Ipul memang sengaja tak mengikat Yudi kali ini, ia membiarkan Yudi begitu saja. Hanya Ahmad yang masih terikat di tiang kayu. Kesadarannya perlu dipertanyakan, sebab sudah terlalu lama pemuda itu pingsan.

"Tak perlu merepotkan Kang Asep untuk hal kecil seperti itu, Man. Kalaupun kita kehilangan dia, setidaknya kita sudah menemukan kunci dari permasalahan ini. Gadis itu memang terlahir kuat, tetapi jiwanya tetaplah lemah. Yang terpenting sekarang, bagaimana caranya membunuh pemuda ini tanpa ketahuan warga. Karena saya juga tidak ingin berlama-lama di sini." Balas Ipul. Pandangannya menatap tajam ke arah Ahmad. Pemuda itu tak sepenuhnya bersalah, hanya karena dendam masa lalu, banyak orang yang mengincar nyawanya termasuk Ipul.
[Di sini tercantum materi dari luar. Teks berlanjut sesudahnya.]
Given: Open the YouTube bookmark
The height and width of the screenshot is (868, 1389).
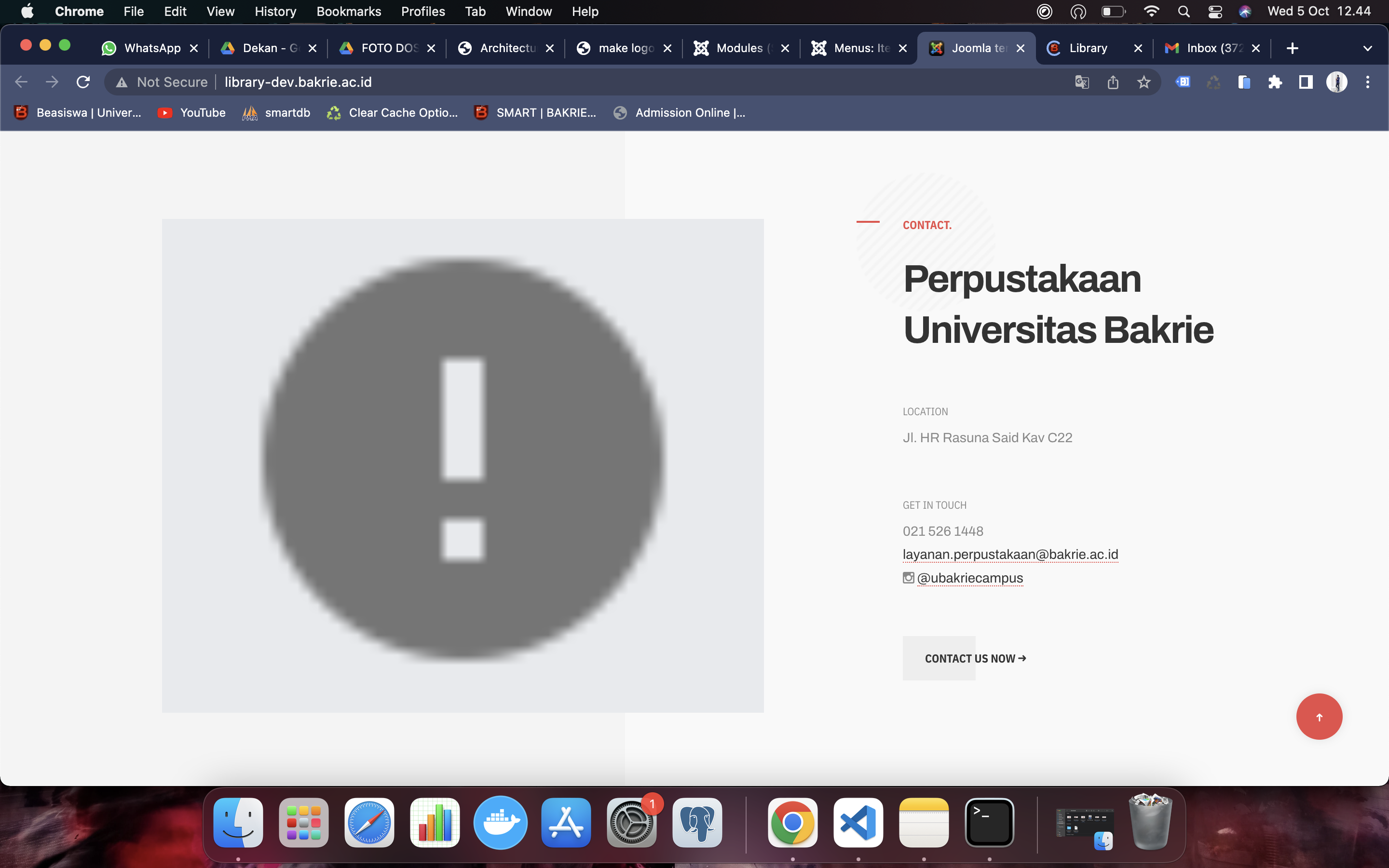Looking at the screenshot, I should [x=192, y=112].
Awal kedatangannya di desa, Pak Heru sudah sangat mengenali Ahmad. Hanya saja, ketua RT itu merahasiakan hal tersebut. Wajah tampannya tak jauh berbeda dari wajah sang bapak. Pak Heru memang sengaja meminta Kiai Sobirin untuk mengutus Ahmad untuk pulang ke kampung halaman. Awalnya Kiai Sobirin menolak, namun saat Pak Heru menceritakan apa yang terjadi di desa, Kiai itu segera menyetujui keinginan Pak Heru dan berbohong tentang permintaan mencari guru ngaji di desa.

Pak Sulaiman kembali terdiam. Sejak tadi, ia merasa gelisah. Entah, ia seperti sedang menunggu sesuatu. Ia juga berulang kali melirik ke arah Yudi. Pemuda itu terlihat ketakutan. Sedari tadi hanya diam sambil menggigit jari.

Tok!

Tok!

Tok!

Pak Sulaiman segera beranjak dari tempat duduk. Ia begitu bersemangat untuk membuka pintu. Wajahnya yang tampak tegang, kini tiba-tiba sumringah.

"Akhirnya kau datang juga," sambut Pak Sulaiman.

Yudi terkejut saat melihat siapa orang yang datang ke rumah Pak Sulaiman di penghujung sore ini.

"Soleh, apakabar kawan!" Ipul memeluk tubuh Pak Soleh dengan perasaan riang. Pak Soleh hanya tersenyum sambil melirik ke arah Pak Sulaiman. Pria itu menganggukkan kepala. Yudi semakin mencurigai gelagat mereka berdua.

"Baik, Pul." Balas Pak Soleh singkat.

"Ada kabar apa hari ini, saya sudah tak sabar mendengarnya." Ipul melepas pelukannya kemudian kembali duduk di tempatnya semula.

"Sang pemimpin berencana menyerang desa, untuk memancing Suparta. Sang pemimpin ingin segera membunuhnya, setelah berhasil mengacaukan kondisi Sobirin dan yang lain. Saya heran, kenapa sang pemimpin sangat ngotot ingin Suparta muncul, bukankah ia hanya dendam kepada Sobirin?" Pak Soleh dan Ipul saling memandang. Kening pria itu mengerut, seakan tak mengerti tujuan sebenarnya dari pemimpin mereka.